Blacks Discriminated Against When Needing ER Narcotics

Posted on Jan 03, 2008
The story reads like its from a mid-1960s Birmingham newspaper. in Washington says a report in the Journal of American Medical Association (JAMA) reports blacks are less likely than whites to receive narcotics for pain in U.S. emergency rooms. Even for the severe pain of kidney stones, minorities were prescribed narcotics such as oxycodone and morphine less frequently than whites, the JAMA report shows.

An analysis of more than 150,000 emergency room visits over 13 years found differences in prescribing narcotic drugs by race and ethnicity in urban and rural hospitals for every type of pain, JAMA reports.

E.R. Narcotic Prescriptions Increase but Not for Minorities

Prescribing pain narcotics in the ER rose during the study, from 23 percent of those complaining of pain in 1993 to 37 percent in 2005. Even with the increase, the racial gap persists. Linda Simoni-Wastila of the University of Maryland at Baltimore School of Pharmacy said the race gap may reveal doctors' suspicions that minority patients could be drug abusers lying about pain to get narcotics. However, blacks are the least-likely group to abuse prescription drugs, according to research. Hispanics are as likely as whites to abuse prescription synthetic pain relievers and stimulants.

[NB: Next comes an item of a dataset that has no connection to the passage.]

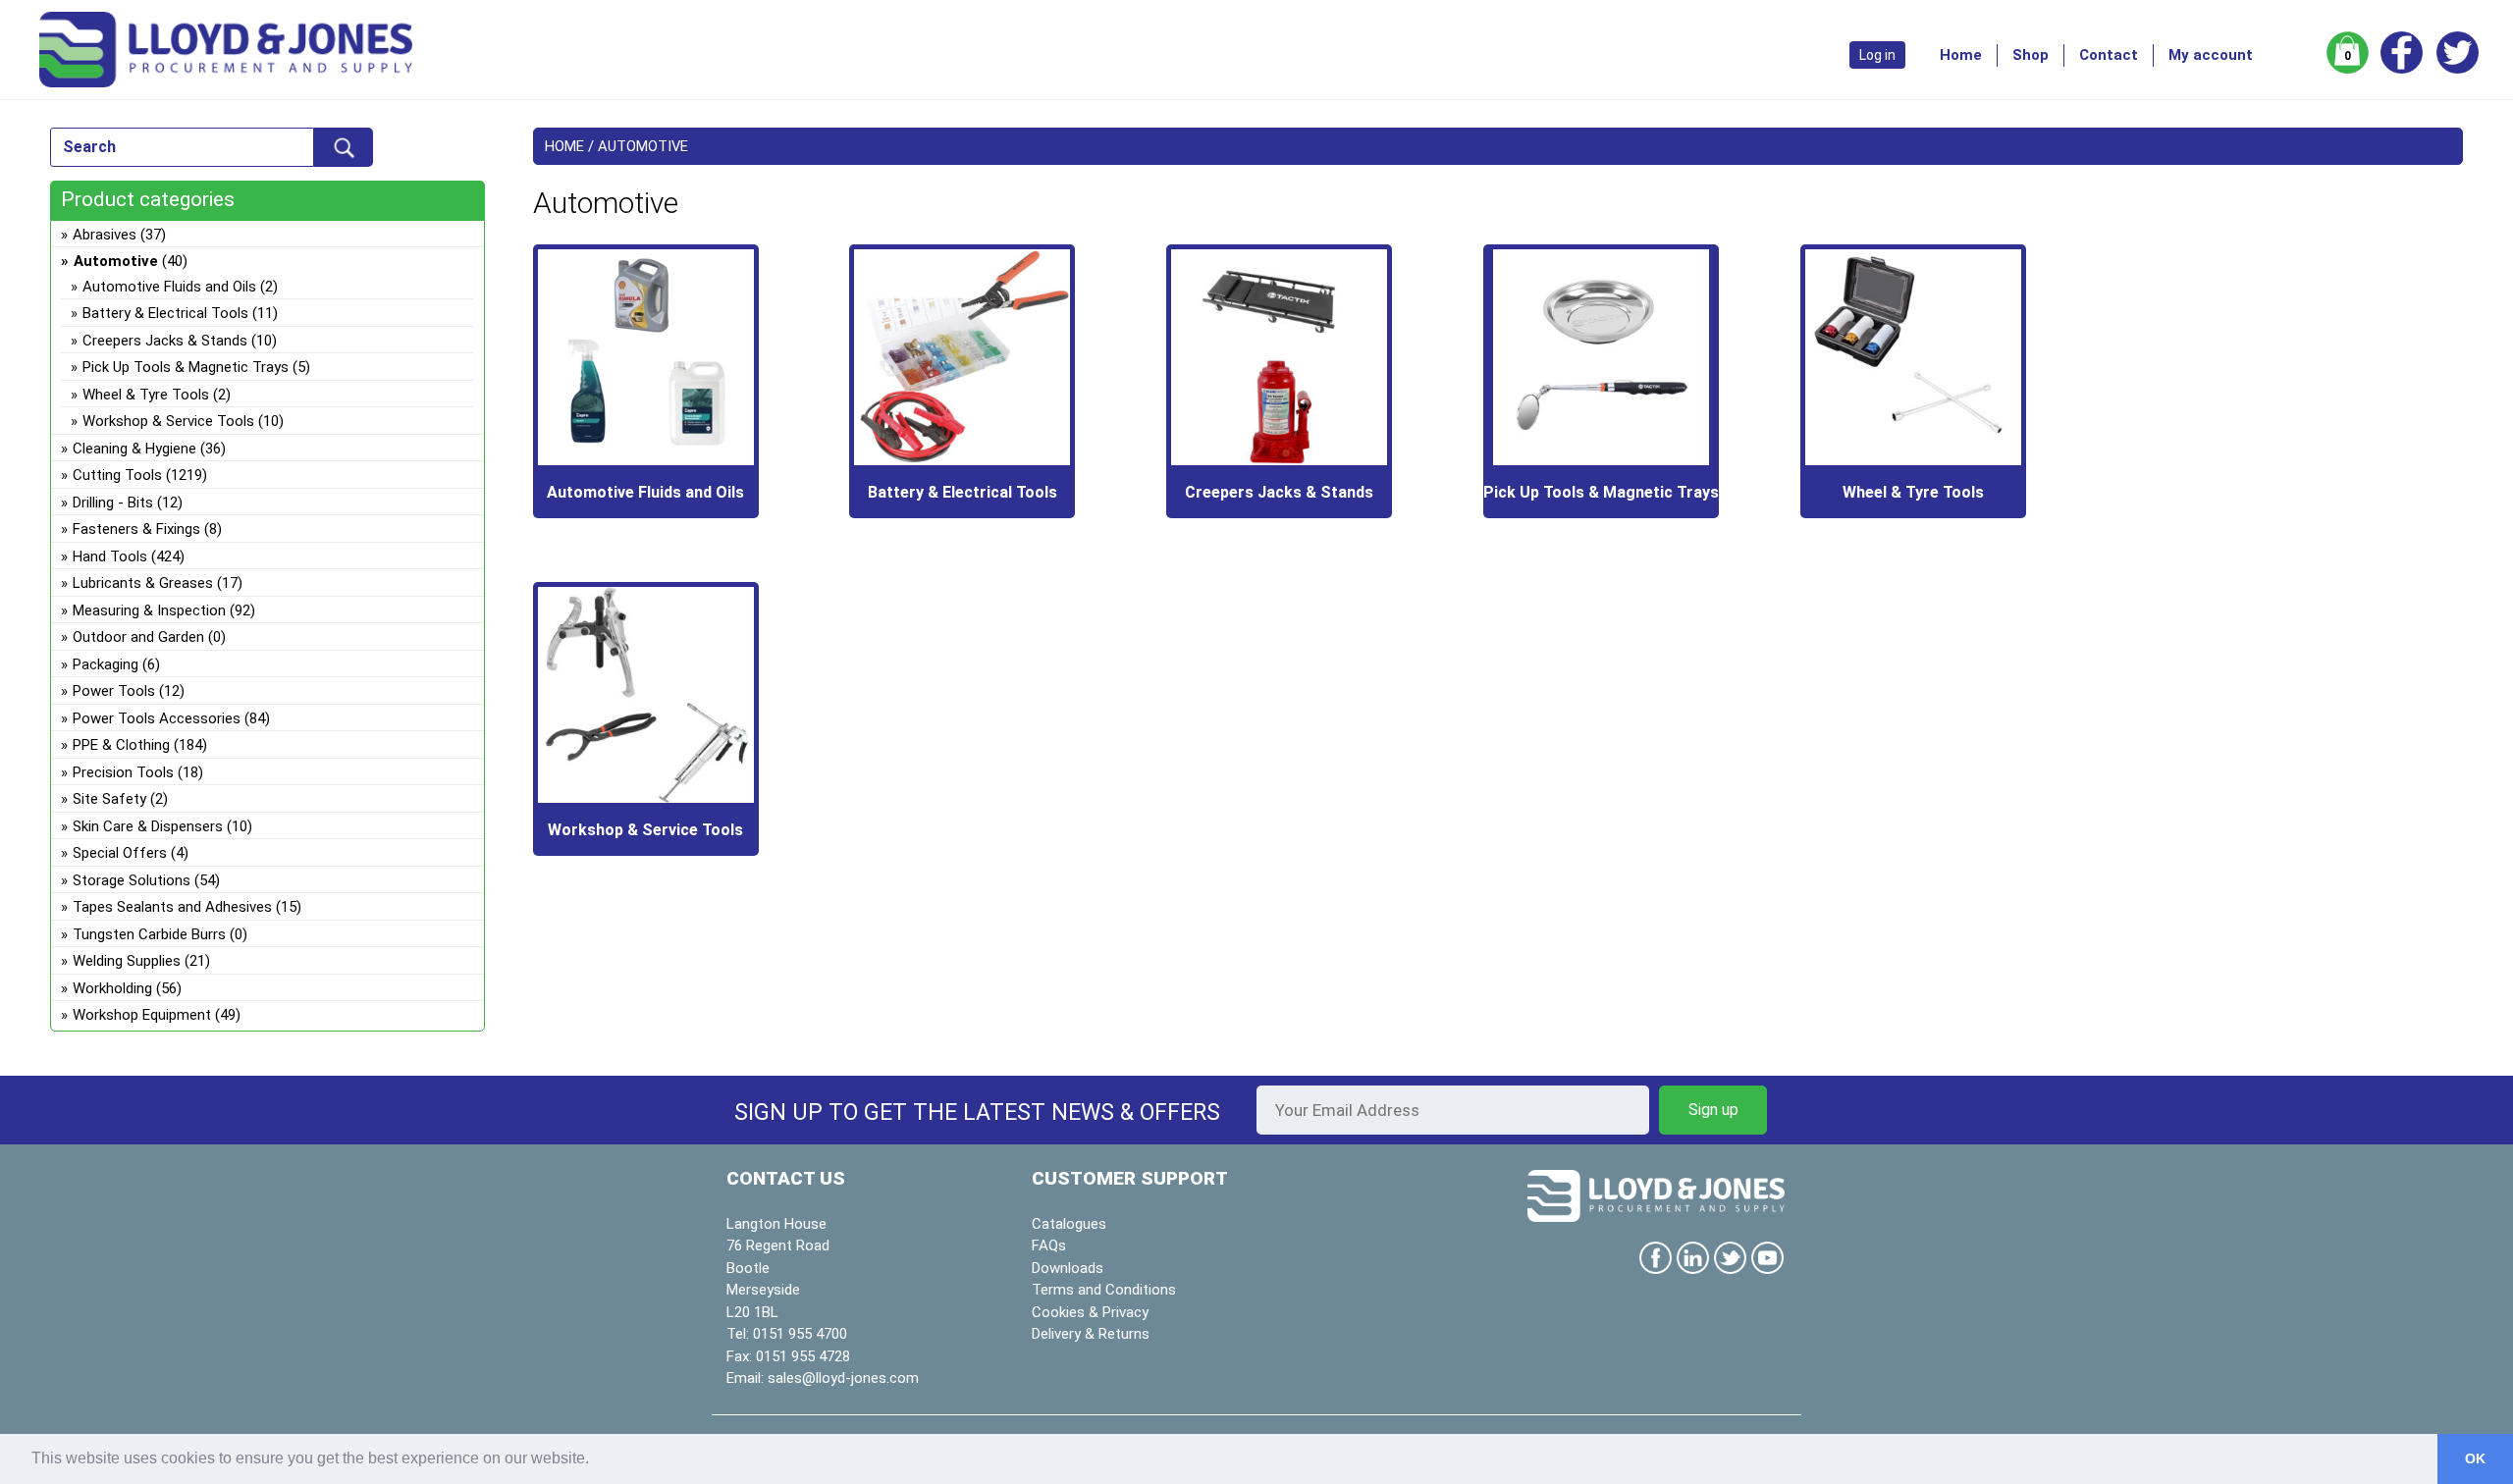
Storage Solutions (131, 880)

In 2,000 visits for kidney stones, whites received narcotics 72 percent of the time, Hispanics 68 percent, Asians 67 percent and blacks 56 percent, according to a government survey that collects statistics on ER visits for four weeks a year from 500 U.S. hospitals.

”It's time to move past describing disparities and work on narrowing them," said Dr. Thomas L. Fisher, an emergency room doctor at the University of Chicago Medical Center. Fisher, who is black, said he is not immune to subconscious assumptions that may inappropriately influence his work.